Il caso cambia nei confronti di un bambino in quanto nella storia e nel ciclo di vita dietro un bambino che sceglie di praticare karate c’è una famiglia che in punta di piedi entra nel dojo, priva di qualsiasi conoscenza sia del contesto, sia del maestro al quale affida suo figlio per iniziare questa disciplina.

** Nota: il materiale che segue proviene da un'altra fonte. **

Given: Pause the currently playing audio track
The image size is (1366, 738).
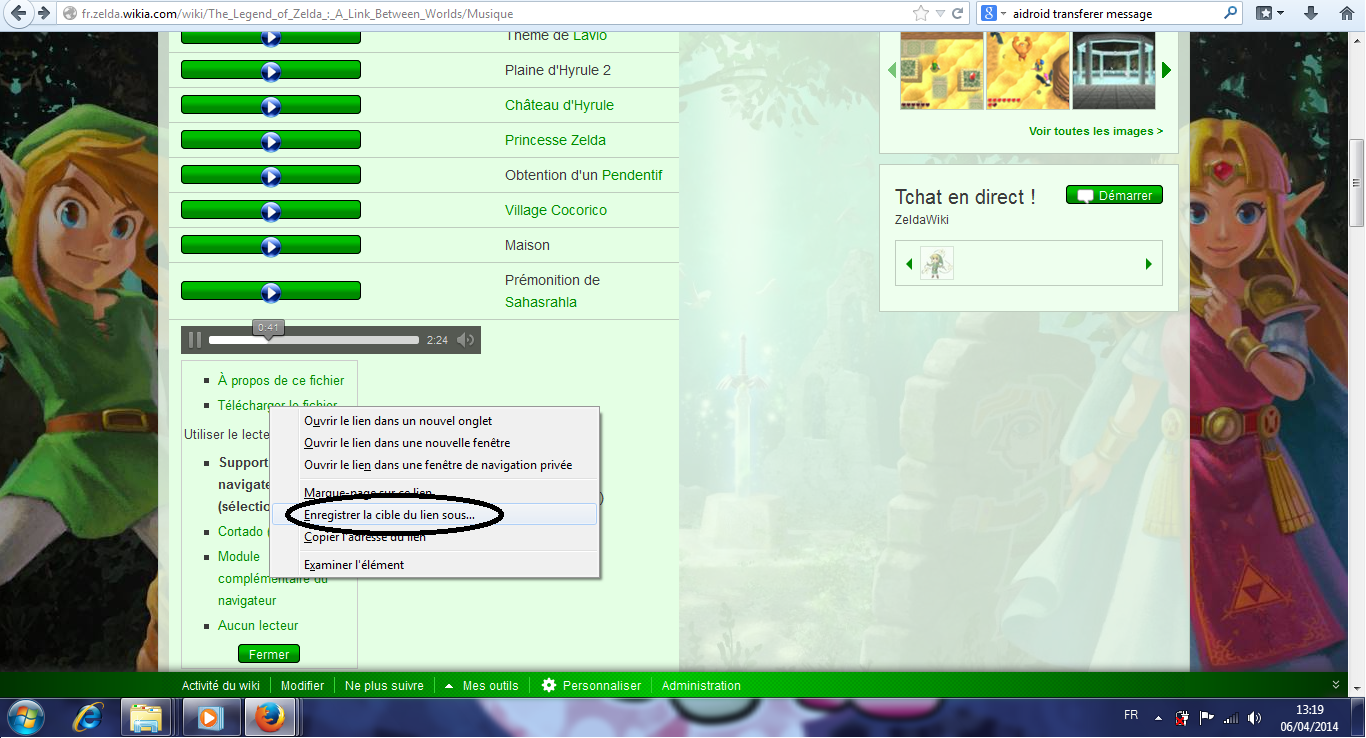Looking at the screenshot, I should (x=195, y=340).
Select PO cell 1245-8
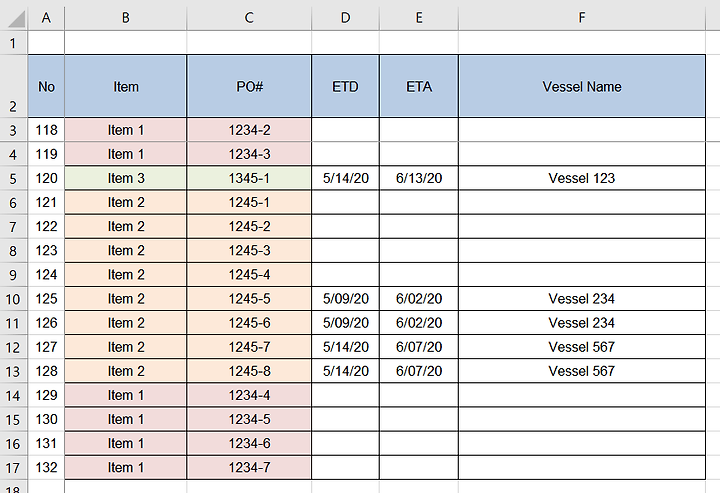Viewport: 720px width, 493px height. pyautogui.click(x=248, y=371)
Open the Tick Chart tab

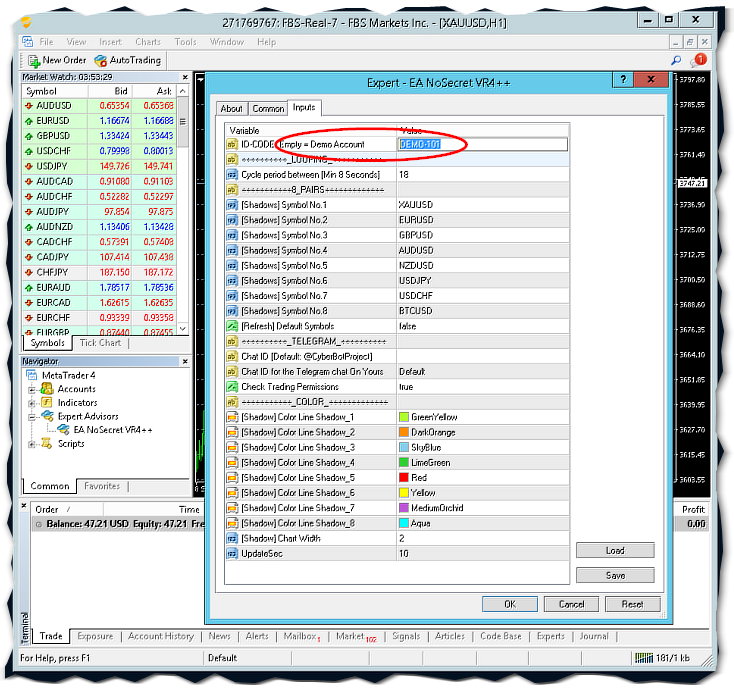click(100, 343)
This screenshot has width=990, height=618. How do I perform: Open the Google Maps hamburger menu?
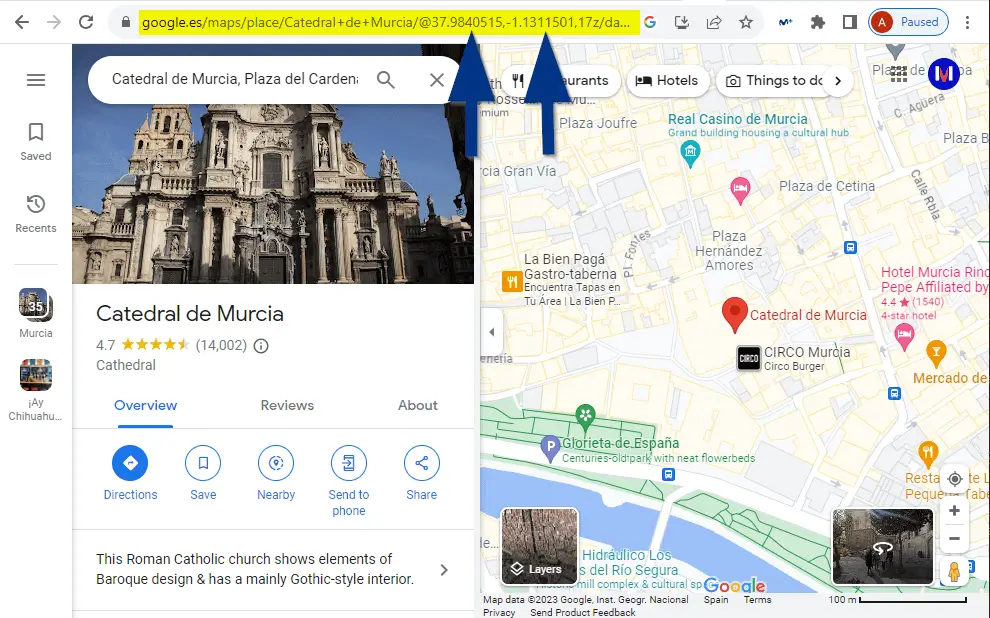point(36,81)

La cura del bambino non può prescindere dalla cura del sistema famiglia, la quale porta con sé il proprio modo di saper essere e di saper fare, un modo che non può essere trascurato da colui al quale implicitamente viene richiesto, oltre il funzionamento di questa attività, anche affetto, accudimento e gestione di limiti e risorse presenti nel piccolo praticante.
Appare evidente, quindi, come anche la scelta del dojo, del maestro, del karate… non coinvolga solo due persone, bensì la complessa trama di rapporti affettivi (genitore-figli, coppia genitoriale, relazione tra i compagni di allenamento ecc.) che diventano il motore portante e il frutto di tutte le variabili intra ed extra individuali.
Il Karate Do è, dunque, via di conoscenza di se stessi e del proprio modo di affrontare/superare le difficoltà…
Il karateka attraverso l’auto-osservazione durante la pratica, valuta momento per momento il proprio agire, la propria dinamica corporea, il proprio equilibrio esterno e interno, esplora se stesso: l’auto-osservazione diviene riflessività.
Il Karate Do è, dunque, via di conoscenza di se stessi e del proprio modo di affrontare e di superare le difficoltà della vita e, ancora di più, se opportunamente utilizzato, supporto funzionale di un eventuale percorso psicoterapeutico.